◆ Data for review
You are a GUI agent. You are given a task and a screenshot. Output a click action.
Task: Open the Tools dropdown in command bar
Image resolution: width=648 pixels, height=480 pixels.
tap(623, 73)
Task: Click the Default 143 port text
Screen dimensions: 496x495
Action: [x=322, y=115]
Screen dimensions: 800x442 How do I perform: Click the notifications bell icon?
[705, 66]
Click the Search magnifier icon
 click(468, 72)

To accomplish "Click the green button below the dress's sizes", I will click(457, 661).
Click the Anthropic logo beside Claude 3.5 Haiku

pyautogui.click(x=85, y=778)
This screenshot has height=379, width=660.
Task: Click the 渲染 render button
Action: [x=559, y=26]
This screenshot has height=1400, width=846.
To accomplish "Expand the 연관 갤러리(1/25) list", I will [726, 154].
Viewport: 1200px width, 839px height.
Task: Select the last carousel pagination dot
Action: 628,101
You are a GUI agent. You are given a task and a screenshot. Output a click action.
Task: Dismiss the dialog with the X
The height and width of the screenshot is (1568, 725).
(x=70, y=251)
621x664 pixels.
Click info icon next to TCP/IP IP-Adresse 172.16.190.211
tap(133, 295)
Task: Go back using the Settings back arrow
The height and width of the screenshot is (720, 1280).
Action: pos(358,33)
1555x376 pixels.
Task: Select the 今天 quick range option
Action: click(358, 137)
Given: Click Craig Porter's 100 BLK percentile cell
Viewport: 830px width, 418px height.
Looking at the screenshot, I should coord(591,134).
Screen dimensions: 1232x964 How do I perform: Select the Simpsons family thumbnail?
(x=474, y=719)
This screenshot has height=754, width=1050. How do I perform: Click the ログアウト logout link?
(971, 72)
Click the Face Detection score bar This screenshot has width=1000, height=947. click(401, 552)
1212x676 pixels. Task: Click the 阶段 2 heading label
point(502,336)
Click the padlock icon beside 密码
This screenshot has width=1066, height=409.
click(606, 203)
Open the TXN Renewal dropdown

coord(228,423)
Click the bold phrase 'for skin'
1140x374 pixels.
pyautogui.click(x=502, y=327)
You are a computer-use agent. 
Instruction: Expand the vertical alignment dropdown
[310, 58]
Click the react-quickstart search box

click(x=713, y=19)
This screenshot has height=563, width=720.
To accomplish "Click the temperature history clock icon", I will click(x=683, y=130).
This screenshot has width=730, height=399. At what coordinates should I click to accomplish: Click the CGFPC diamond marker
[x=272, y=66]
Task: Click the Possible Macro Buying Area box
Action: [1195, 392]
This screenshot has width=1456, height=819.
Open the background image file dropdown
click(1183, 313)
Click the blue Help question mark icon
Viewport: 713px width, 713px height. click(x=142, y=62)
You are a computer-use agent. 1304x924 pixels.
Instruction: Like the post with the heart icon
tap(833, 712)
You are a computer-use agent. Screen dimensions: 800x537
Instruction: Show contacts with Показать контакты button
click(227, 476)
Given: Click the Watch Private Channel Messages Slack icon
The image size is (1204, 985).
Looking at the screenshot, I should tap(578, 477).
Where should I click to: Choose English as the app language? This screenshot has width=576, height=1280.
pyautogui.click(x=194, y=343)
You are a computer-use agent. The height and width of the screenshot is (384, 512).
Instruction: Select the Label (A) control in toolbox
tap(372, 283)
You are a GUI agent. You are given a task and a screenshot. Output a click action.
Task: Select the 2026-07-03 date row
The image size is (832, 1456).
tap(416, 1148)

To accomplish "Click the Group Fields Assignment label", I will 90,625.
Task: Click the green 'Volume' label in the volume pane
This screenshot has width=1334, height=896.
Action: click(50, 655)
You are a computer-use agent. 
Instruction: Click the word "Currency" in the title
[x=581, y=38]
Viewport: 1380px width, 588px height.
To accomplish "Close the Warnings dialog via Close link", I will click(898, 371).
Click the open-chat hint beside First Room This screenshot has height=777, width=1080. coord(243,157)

◆ Exercise description
Set down, exactly and in full, the lines from the one containing "The image size is (832, 1456)." through the end of the entries; no other line belongs.

◆ Output of the exercise
The image size is (832, 1456).
tap(416, 1148)

To accomplish "Click the Group Fields Assignment label", I will 90,625.
Task: Click the green 'Volume' label in the volume pane
This screenshot has width=1334, height=896.
Action: click(50, 655)
You are a computer-use agent. 
Instruction: Click the word "Currency" in the title
[x=581, y=38]
Viewport: 1380px width, 588px height.
To accomplish "Close the Warnings dialog via Close link", I will click(898, 371).
Click the open-chat hint beside First Room This screenshot has height=777, width=1080. coord(243,157)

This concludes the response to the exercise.